Concerning the Vice ... I am assuming two inward hand swords to the collarbones ... which means my arms are crossed. I don't like that. How do I get my left hand high-enough to execute that strike correctly. Also, I'm not certain we have elimiated enough weapons to move inside like that. A good counter might be Cross of Death. 

But, I don't really know the technique. 


I do not like the technique Delayed Sword against a punch. While the individual basics will work, I think that further training teaches other actions against a weapon in motion; moving into the attack, moving outside the attack. 

Remember, the danger in Delayed Sword is the left hand. If we execute this technique against a right punch, the focus for danger moves to the right hand.


As for a defense against a tackle; the groin kick should do something to stop it. And, I think the kick could become a more effective deterant by altering the target from the groin to the sternum; move that target up, and you will alter the reaction of the bad guy. If he is bending forward for a tackle, we get the added benefit - a little bit of him/a little bit of me.


----------



## MJS (May 14, 2007)

michaeledward said:


> Concerning the Vice ... I am assuming two inward hand swords to the collarbones ... which means my arms are crossed. I don't like that. How do I get my left hand high-enough to execute that strike correctly. Also, I'm not certain we have elimiated enough weapons to move inside like that. A good counter might be Cross of Death.
> 
> But, I don't really know the technique.


 
The sword hand strikes are more of a driving motion, rather than inward or downward.  After the initial block, as you're landing forward, the collarbones are being hit.

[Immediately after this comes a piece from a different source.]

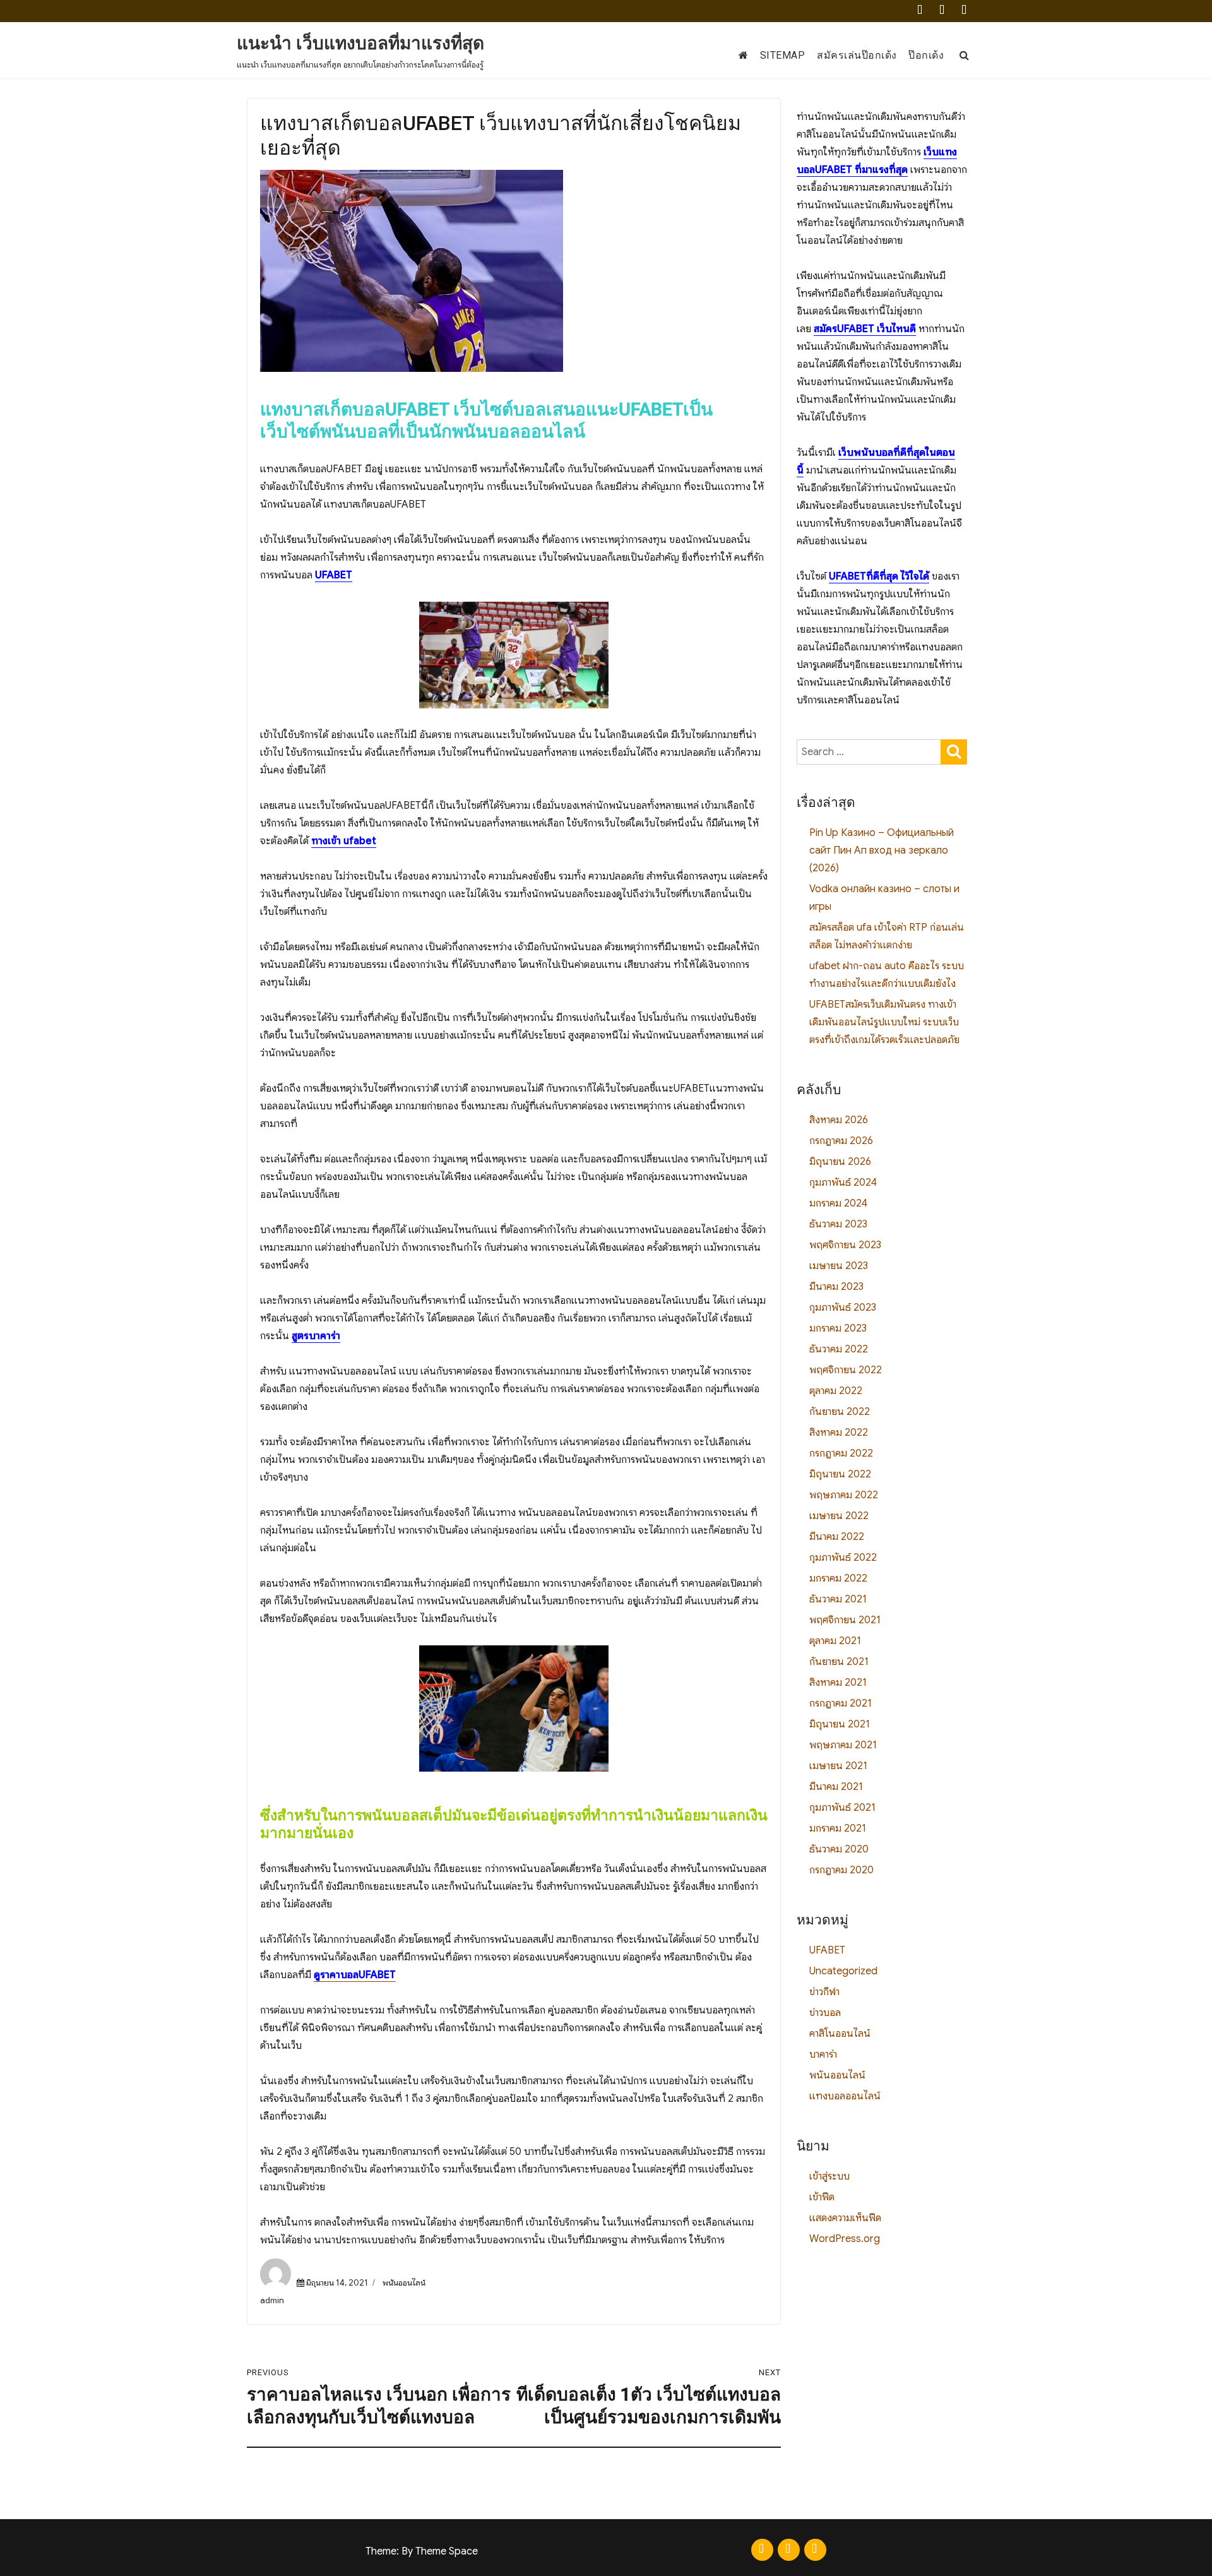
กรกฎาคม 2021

> I do not like the technique Delayed Sword against a punch. While the individual basics will work, I think that further training teaches other actions against a weapon in motion; moving into the attack, moving outside the attack.
> 
> Remember, the danger in Delayed Sword is the left hand. If we execute this technique against a right punch, the focus for danger moves to the right hand.


 
If the left was to come, grafting to say, Sword of Destruction is an option.

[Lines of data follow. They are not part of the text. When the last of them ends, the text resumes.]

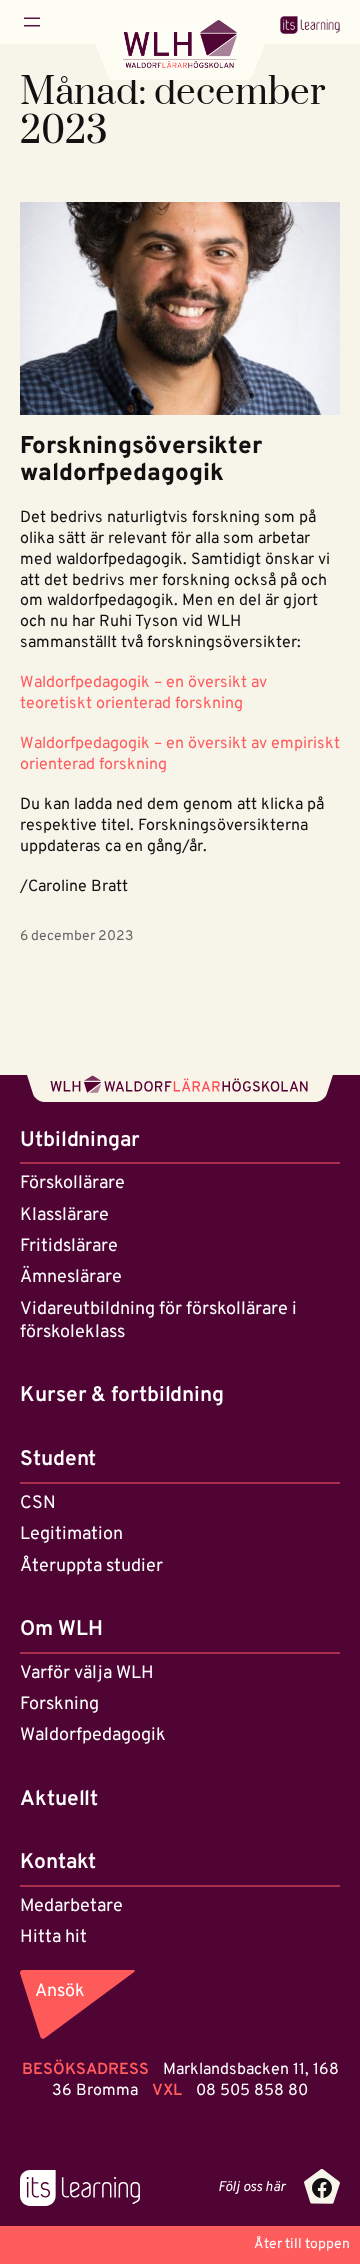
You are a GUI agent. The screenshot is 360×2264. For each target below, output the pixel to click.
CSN (38, 1503)
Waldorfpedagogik (93, 1735)
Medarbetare (71, 1906)
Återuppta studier (91, 1566)
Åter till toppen (302, 2244)
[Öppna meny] (32, 22)
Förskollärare (72, 1183)
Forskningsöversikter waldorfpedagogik (141, 461)
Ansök (60, 1991)
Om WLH (61, 1629)
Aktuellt (59, 1799)
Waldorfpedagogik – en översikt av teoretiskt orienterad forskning (143, 693)
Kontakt (58, 1862)
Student (58, 1459)
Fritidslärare (69, 1246)
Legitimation (71, 1534)
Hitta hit (53, 1937)
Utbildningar (80, 1140)
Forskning (59, 1704)
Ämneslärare (71, 1277)
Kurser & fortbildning (122, 1395)
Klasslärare (64, 1215)
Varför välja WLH (87, 1673)
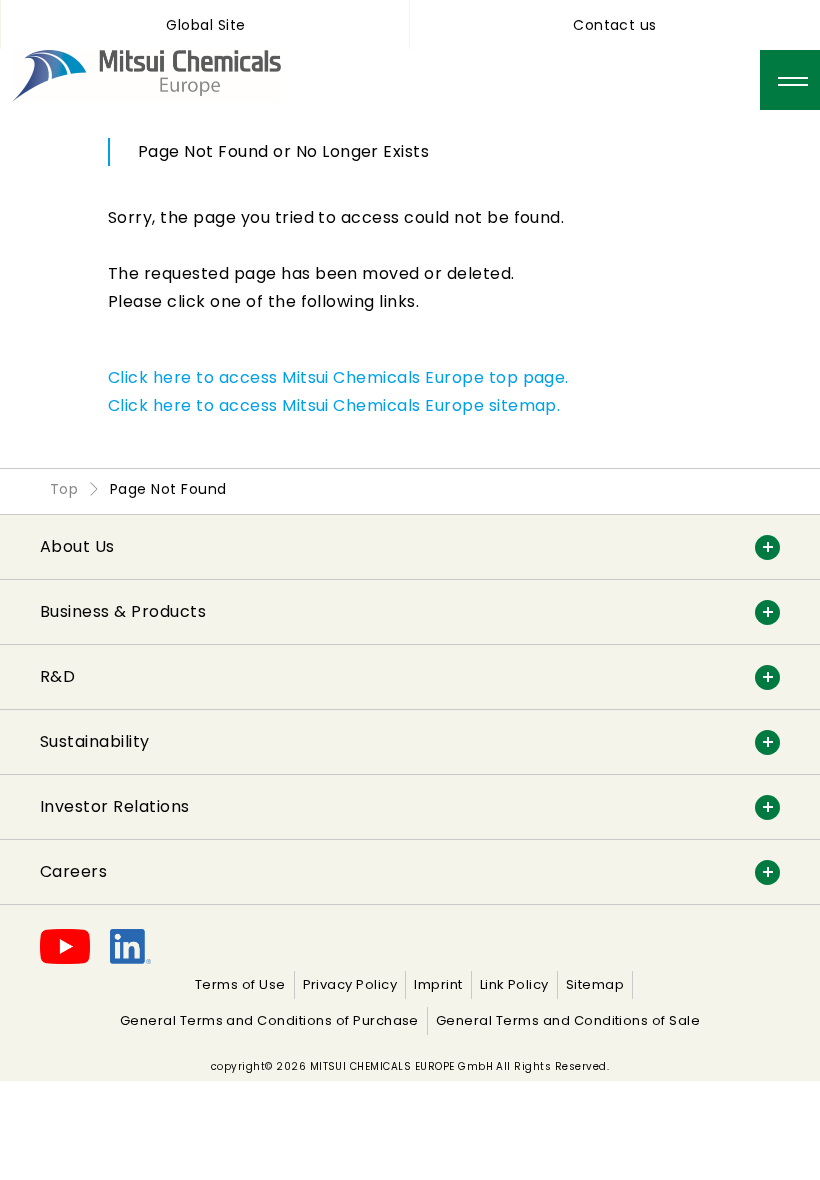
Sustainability (95, 741)
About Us (77, 546)
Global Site (205, 25)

> As for a defense against a tackle; the groin kick should do something to stop it. And, I think the kick could become a more effective deterant by altering the target from the groin to the sternum; move that target up, and you will alter the reaction of the bad guy. If he is bending forward for a tackle, we get the added benefit - a little bit of him/a little bit of me.


 
Good points.  Having a solid stance plays a part as well IMO.


----------



## Flying Crane (May 14, 2007)

OK, with the Vise, the tech isn't taught with double handswords to the collar bones, altho I could see that as a viable option.  Instead, the heel of the knifehands of both hands are placed together, palms up, fingers of both hands pointed outwards, forming a sort of clamping wedge.  This wedge is driven into the throat, the hands then clamp together around the throat as you withdraw, making a sort of ripping out thru the throat.  The attack thru the eyes is a sort of rolling rake, ripping the fingers thru starting with the pinkies, rolling thru all the fingers, and ending by driving the thumbs into the eyes.  

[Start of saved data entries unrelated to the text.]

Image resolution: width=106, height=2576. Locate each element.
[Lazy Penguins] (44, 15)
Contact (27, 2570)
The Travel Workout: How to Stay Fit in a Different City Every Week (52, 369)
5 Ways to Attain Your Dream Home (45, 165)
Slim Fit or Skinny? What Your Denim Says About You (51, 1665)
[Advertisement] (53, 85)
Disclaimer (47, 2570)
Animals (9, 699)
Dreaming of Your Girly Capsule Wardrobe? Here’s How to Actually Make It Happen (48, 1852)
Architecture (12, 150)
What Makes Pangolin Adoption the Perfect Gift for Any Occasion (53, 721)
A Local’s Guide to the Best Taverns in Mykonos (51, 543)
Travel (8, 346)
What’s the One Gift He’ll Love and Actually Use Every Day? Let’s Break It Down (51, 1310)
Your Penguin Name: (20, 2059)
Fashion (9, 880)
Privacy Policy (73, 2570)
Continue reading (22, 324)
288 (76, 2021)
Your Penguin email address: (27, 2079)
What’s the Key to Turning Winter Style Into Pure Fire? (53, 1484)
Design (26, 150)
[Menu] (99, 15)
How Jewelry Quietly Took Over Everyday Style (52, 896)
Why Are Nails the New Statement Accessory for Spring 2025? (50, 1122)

We also have Delayed Sword in Tracys.  We do it against a punch, so we block with an inward block.  We follow with a front kick to the groin.  The real purpose of this kick is to draw his guard low, so we can finish him with the handsword to the neck.

I personally like both of them for the punch.

As far as the tackle goes, I think the both address this issue in how they are arranged.

With Vise, if he lunges for the tackle, he is just throwing himself off of your vise-clamp to his throat.

With Delayed Sword, the kick to the groin causes a reflexive action where he will stop and withdraw the hips to protect his groin.  Sort of nullifies an attempt to lunge in.


----------



## Jim Hanna (May 14, 2007)

Tactically, I teach the Vise as a technique when you are up against a wall and in tight quarters (perhaps chairs/people on both sides of you).  It gets my students thinking more about tactics and environment.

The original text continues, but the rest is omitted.